Hagan has been a longtime patron at Chet’s, which has been in business for more than four decades. Recently, with some mobility issues, Hagan has been grateful for the home delivery of purchases from Chet’s, something he uses once or twice a week, particularly in the winter.
“What scares me the most about Dollar General is losing Chet’s. If Chet’s closes, I’m probably going to move to Sioux City,” Hagan said. “If we lose Chet’s, we could lose others. It will kill the downtown.”
A few minutes after Hagan exited with his Chet’s purchases, there were four vehicles outside the Dollar General, plus a big Coca-Cola delivery truck. Heidi Brands, of Le Mars, which is 25 miles away, parked and headed in, saying she was aware the Kingsley store had just opened.

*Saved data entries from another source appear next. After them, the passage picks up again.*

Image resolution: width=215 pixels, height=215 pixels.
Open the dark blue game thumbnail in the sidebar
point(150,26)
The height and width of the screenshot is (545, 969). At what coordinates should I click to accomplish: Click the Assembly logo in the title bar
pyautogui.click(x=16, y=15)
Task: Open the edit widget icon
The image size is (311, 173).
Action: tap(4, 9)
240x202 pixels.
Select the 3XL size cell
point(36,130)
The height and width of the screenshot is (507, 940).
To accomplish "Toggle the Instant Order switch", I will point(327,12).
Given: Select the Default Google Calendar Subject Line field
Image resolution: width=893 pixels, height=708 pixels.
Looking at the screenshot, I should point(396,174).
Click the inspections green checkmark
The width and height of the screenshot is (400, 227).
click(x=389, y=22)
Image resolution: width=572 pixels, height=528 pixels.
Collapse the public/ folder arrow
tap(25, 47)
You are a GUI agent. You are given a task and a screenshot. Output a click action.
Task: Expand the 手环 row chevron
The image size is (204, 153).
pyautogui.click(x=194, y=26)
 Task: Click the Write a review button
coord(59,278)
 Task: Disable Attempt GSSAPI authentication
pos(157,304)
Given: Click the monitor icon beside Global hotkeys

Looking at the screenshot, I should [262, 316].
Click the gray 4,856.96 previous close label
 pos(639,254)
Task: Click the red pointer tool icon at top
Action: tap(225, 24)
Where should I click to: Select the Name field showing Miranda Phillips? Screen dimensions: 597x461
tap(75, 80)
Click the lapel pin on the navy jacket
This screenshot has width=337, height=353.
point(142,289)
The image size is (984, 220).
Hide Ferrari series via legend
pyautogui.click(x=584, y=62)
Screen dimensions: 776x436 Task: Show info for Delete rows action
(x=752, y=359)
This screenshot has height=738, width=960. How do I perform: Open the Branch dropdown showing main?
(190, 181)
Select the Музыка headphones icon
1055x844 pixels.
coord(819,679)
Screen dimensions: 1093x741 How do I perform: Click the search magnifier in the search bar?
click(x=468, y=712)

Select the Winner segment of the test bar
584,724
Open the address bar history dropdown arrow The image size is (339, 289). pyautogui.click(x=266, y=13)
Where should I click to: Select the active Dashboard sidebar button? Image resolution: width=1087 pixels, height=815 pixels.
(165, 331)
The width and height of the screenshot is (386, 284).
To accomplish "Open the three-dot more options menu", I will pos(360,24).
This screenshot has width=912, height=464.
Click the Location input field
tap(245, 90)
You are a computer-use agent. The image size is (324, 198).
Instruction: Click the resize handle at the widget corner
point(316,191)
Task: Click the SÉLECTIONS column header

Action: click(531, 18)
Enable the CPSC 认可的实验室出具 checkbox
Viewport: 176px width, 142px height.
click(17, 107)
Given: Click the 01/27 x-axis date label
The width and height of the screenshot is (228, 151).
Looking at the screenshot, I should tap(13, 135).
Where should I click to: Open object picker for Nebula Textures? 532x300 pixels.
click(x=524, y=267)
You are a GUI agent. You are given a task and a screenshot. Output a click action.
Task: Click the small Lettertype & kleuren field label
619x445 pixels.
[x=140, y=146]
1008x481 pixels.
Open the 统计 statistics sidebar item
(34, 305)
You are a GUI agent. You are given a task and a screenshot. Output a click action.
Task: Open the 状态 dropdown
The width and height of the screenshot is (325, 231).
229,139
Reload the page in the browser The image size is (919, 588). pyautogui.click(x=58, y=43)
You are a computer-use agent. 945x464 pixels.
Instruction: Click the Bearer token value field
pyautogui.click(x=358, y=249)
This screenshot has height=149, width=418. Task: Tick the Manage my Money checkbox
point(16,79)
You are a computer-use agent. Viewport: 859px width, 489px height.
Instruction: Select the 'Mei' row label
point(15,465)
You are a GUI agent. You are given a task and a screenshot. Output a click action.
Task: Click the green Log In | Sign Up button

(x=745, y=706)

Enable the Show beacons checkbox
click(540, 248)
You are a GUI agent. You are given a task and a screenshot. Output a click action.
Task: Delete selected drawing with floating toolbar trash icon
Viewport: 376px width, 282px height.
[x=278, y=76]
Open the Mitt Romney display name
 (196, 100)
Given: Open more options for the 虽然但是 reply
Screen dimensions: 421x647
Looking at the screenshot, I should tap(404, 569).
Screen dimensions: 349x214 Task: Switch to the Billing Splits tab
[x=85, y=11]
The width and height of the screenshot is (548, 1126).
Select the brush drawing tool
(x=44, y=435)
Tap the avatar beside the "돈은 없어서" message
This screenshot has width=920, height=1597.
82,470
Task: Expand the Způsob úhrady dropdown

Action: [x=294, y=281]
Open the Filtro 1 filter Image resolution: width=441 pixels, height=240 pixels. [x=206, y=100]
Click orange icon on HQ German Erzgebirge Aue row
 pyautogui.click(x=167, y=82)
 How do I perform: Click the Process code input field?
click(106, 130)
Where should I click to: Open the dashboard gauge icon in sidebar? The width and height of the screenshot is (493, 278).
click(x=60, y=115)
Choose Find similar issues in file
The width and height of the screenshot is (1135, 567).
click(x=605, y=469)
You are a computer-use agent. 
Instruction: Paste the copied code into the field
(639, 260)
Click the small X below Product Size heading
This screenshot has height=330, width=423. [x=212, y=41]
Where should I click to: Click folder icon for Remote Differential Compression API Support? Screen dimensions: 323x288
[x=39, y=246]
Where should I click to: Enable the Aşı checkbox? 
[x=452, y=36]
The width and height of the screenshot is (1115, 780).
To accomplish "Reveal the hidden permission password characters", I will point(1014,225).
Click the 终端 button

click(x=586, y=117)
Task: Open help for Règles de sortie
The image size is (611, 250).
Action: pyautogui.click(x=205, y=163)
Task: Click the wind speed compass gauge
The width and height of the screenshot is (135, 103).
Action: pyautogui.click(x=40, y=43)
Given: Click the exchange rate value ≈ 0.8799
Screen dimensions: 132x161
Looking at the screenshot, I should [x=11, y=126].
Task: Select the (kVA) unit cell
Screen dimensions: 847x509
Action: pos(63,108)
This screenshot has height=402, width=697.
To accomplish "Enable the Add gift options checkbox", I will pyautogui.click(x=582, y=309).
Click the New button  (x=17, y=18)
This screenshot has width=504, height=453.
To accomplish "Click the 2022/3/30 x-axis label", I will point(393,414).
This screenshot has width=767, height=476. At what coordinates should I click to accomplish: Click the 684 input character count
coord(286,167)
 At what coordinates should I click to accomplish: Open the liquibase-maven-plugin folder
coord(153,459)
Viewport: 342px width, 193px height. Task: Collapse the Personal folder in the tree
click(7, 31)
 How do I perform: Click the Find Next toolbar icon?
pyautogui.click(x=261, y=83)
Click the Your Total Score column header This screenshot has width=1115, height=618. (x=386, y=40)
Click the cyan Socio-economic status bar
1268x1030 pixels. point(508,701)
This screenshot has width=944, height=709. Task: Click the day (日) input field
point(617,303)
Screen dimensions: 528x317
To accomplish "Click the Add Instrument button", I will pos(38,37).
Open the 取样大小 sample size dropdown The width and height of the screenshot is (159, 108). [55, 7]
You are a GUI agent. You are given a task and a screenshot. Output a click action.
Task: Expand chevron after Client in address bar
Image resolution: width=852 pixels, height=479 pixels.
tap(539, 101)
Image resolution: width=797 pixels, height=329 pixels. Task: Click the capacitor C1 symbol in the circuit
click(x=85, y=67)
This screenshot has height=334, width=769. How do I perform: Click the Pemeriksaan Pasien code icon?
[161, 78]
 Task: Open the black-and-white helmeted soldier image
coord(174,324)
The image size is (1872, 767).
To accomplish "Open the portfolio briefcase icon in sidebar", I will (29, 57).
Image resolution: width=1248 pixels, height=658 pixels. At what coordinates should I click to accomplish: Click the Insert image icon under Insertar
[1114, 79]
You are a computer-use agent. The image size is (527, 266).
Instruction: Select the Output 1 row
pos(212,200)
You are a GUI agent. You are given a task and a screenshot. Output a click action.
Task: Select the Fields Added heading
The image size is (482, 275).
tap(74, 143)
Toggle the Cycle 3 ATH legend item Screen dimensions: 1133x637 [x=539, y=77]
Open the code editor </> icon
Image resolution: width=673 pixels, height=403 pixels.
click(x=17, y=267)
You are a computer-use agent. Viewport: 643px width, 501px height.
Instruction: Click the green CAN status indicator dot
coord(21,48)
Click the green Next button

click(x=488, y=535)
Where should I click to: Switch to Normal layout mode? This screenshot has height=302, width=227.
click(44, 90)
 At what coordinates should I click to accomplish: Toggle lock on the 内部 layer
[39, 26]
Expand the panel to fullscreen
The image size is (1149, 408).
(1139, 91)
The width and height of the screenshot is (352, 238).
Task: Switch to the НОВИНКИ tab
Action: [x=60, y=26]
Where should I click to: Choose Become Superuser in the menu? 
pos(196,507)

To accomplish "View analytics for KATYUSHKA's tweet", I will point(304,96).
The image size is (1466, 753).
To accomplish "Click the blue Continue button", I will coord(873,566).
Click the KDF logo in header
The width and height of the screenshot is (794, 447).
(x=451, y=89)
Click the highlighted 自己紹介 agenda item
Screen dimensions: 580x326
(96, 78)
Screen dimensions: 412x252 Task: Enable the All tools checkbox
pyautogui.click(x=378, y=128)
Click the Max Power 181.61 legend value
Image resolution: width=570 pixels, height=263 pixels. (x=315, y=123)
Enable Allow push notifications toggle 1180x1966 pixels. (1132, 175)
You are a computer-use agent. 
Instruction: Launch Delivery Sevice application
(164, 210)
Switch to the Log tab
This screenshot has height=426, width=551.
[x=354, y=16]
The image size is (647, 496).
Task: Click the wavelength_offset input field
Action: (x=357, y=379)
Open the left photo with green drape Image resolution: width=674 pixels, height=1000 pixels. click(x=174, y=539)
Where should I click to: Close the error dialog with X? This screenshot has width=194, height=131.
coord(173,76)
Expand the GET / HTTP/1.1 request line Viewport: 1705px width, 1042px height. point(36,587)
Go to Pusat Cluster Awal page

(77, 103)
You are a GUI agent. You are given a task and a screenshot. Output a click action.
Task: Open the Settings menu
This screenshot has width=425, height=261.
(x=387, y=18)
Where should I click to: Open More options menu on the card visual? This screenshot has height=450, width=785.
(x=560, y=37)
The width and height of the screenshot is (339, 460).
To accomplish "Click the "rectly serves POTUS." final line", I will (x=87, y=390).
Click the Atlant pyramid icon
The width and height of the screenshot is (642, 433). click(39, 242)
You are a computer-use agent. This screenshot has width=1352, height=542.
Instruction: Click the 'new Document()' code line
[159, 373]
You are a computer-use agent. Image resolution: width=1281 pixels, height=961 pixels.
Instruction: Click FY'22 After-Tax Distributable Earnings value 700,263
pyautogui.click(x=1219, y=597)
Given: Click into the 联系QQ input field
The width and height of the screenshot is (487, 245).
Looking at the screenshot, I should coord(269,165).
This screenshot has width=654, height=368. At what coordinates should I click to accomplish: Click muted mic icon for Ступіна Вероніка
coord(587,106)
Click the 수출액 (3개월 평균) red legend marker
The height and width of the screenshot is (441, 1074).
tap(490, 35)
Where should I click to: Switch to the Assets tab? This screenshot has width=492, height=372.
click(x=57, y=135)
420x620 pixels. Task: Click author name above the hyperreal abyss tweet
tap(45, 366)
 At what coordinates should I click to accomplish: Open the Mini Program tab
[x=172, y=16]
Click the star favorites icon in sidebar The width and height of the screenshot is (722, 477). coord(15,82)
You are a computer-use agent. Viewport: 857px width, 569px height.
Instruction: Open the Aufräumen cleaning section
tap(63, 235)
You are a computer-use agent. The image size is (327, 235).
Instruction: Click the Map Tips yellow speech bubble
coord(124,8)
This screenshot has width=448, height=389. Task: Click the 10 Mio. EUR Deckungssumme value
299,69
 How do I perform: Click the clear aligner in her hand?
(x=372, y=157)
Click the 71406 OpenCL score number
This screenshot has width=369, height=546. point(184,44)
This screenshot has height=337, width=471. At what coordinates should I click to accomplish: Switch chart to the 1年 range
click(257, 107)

Brands said she has a division for how she spends in stores, buying her household items such as cleaning materials at Dollar Generals (“They usually have good coupons for those”) and food at grocery stores.
Brands summed up the merits of shopping at Dollar General.
“They do have good options if you are on a budget...It doesn’t have everything I need. This version, it doesn’t have the produce my family needs,” she said.
Linda Davis noted how people are becoming aware of the scourge of “food deserts,” in Midwest small towns that have no grocery stores selling fresh food such as fruit, vegetables or meat.
She said Chet’s, which opened in 1978 after buying out another 40-year-tenured merchant, Cole’s Market, in the same location, has long sought to provide what people want in the store, and will special order requested items when possible.
Chet Davis is watching Dollar General as he assesses the future. He admitted the corporation has a big advantage in buying in bulk to drive down costs.
Chet Davis said business has dipped about 10 percent in the few weeks that Dollar General has been open, which was less of a sting than the 30 percent dip that took place in Moville.
“They hurt us a lot more in Moville than here...It is gonna adjust. We hope it comes back — think positive,” he said.
Nonetheless, the Davises are considering selling as they move deeper into their 70’s. One of their daughters, Shannon Phelan, who works at the store, isn’t looking to run it for another generation. The Davises said a few good nibbles of store purchasers are out there, although nothing is imminent.
“Our number one thing is to keep the store rolling for the community. That is what we are working for,” Chet Davis said. “We will still live here. We need a grocery store too.”